Problem to solve.
Your copy begins at the line with "You are a computer-use" and runs through the end of the data below. Set down only those lines exactly, without pictures.

Exercise materials.
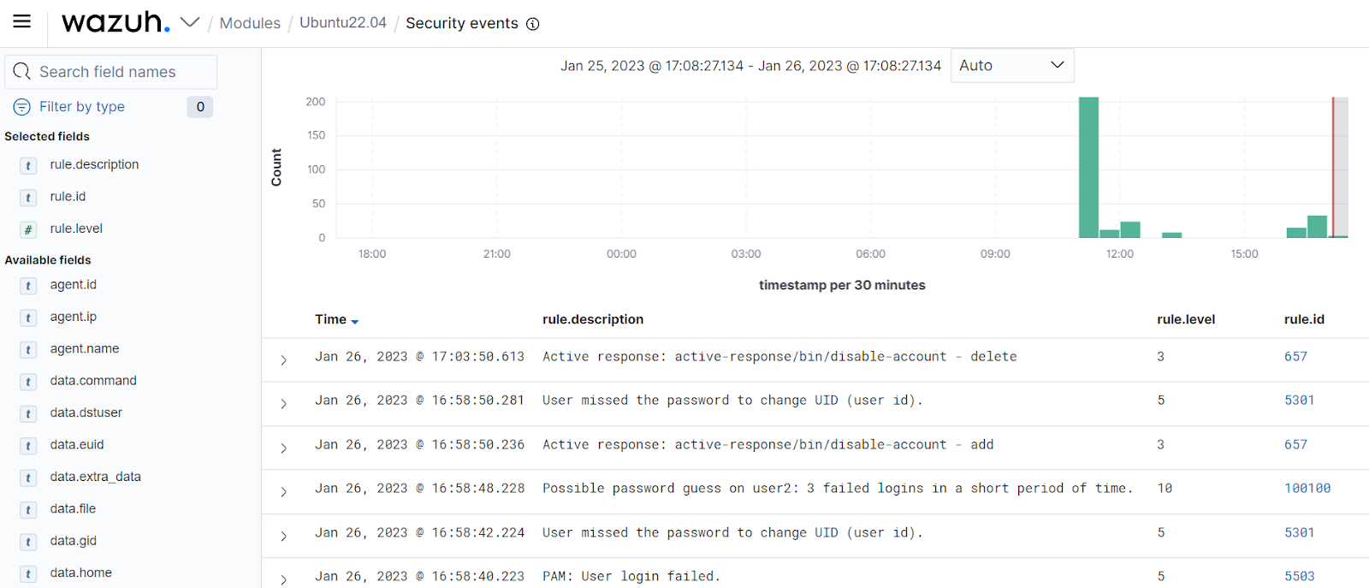Click the agent.name field type icon

28,349
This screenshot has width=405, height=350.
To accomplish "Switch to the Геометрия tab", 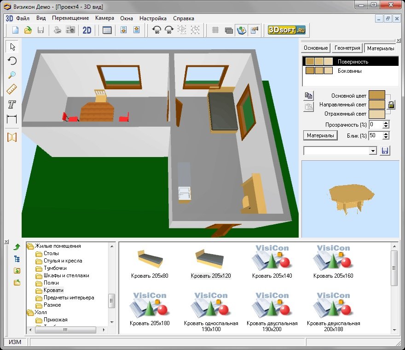I will tap(347, 48).
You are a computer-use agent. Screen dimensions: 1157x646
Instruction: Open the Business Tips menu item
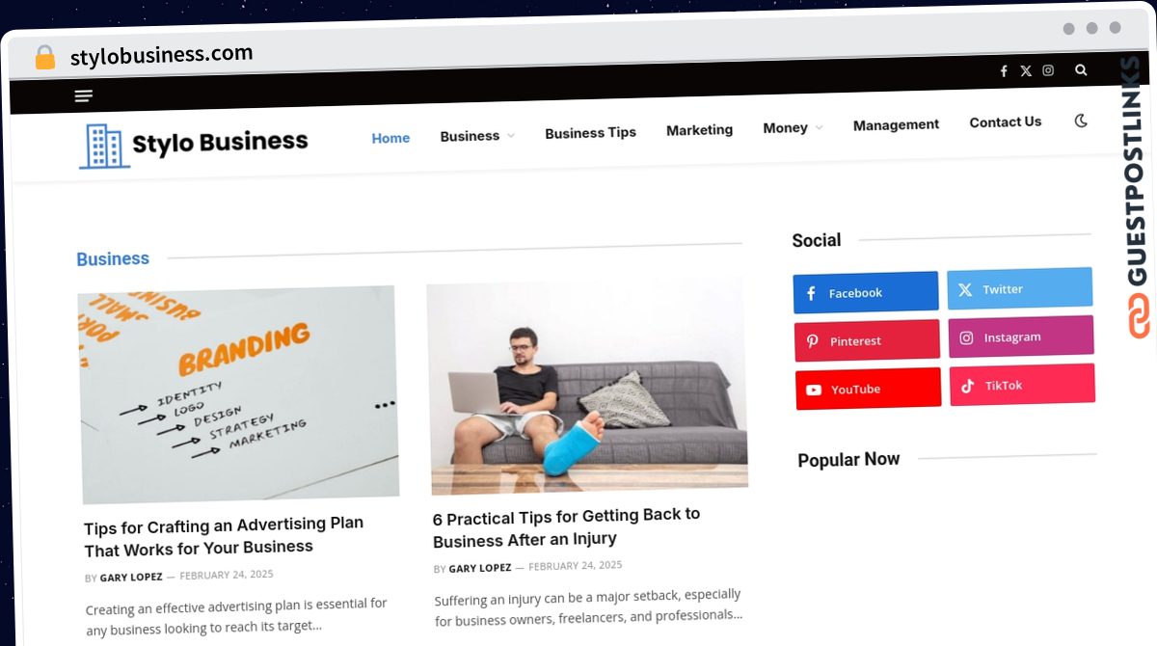pos(590,133)
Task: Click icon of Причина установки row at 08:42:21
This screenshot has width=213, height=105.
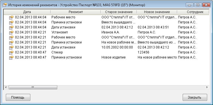Action: pos(11,42)
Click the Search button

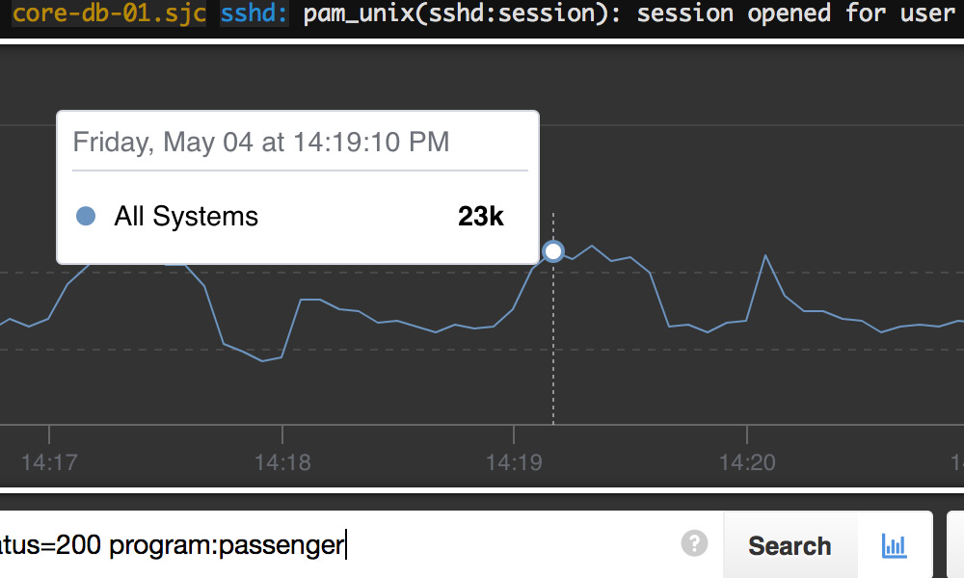790,545
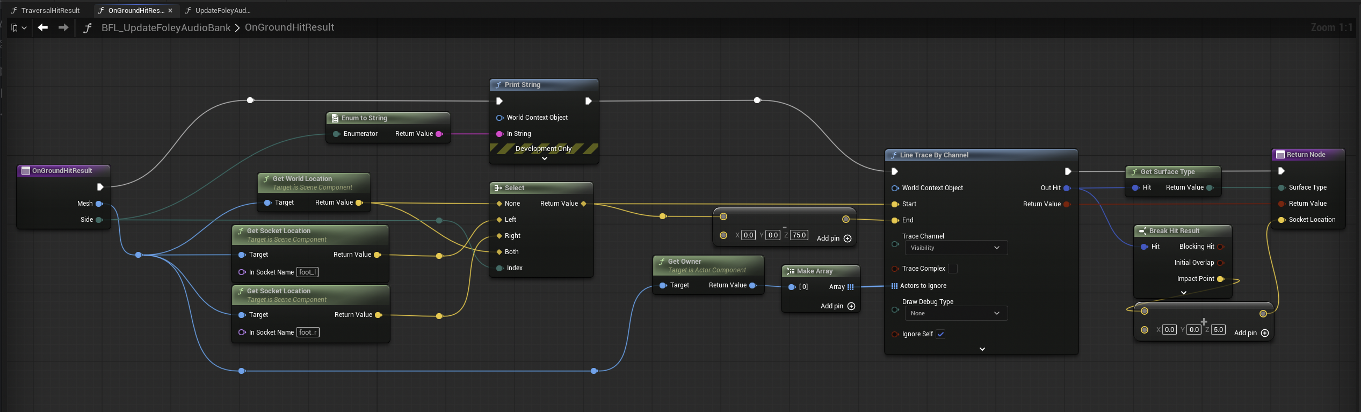Screen dimensions: 1361x412
Task: Uncheck the Ignore Self checkbox
Action: [x=940, y=334]
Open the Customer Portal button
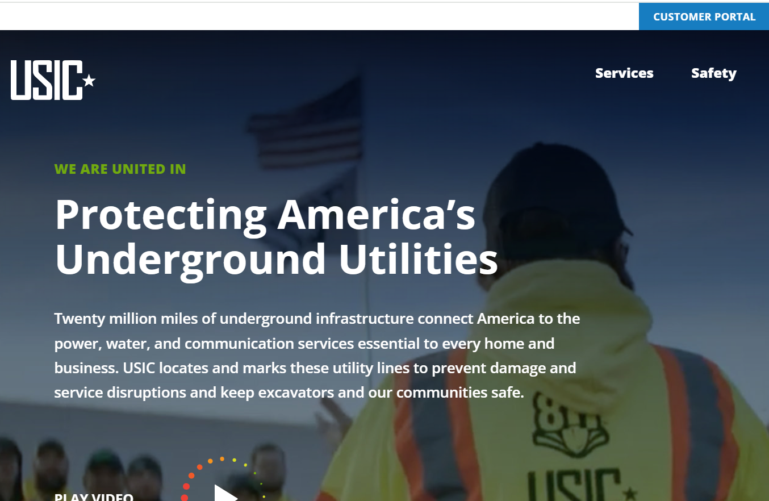 click(704, 16)
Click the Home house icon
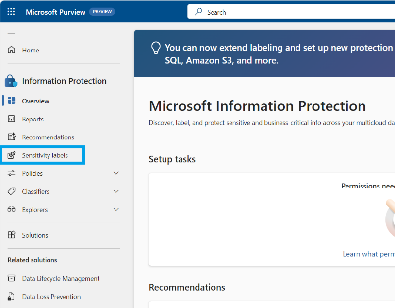The width and height of the screenshot is (395, 308). coord(12,50)
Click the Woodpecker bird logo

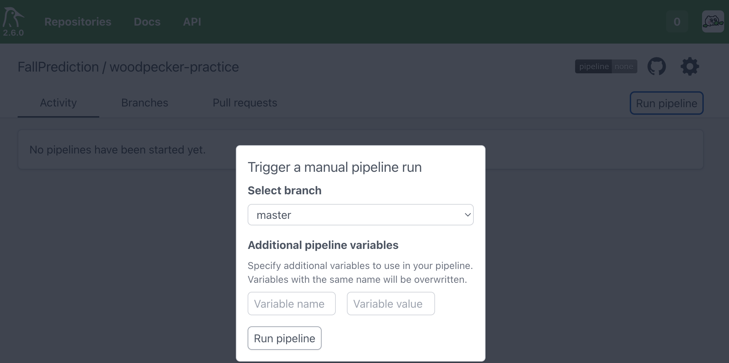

Solution for this exercise.
You are a computer-use agent. Screen dimensions: 1157x646
Instruction: Open the Business Tips menu item
pos(590,133)
Task: Click icon of Причина установки row at 08:42:21
This screenshot has width=213, height=105.
Action: pos(11,42)
Click the Search button

790,545
Screen dimensions: 1361x412
Task: Uncheck the Ignore Self checkbox
Action: [x=940, y=334]
Open the Customer Portal button
 click(704, 16)
Click the Home house icon
The width and height of the screenshot is (395, 308). coord(12,50)
Click the Woodpecker bird logo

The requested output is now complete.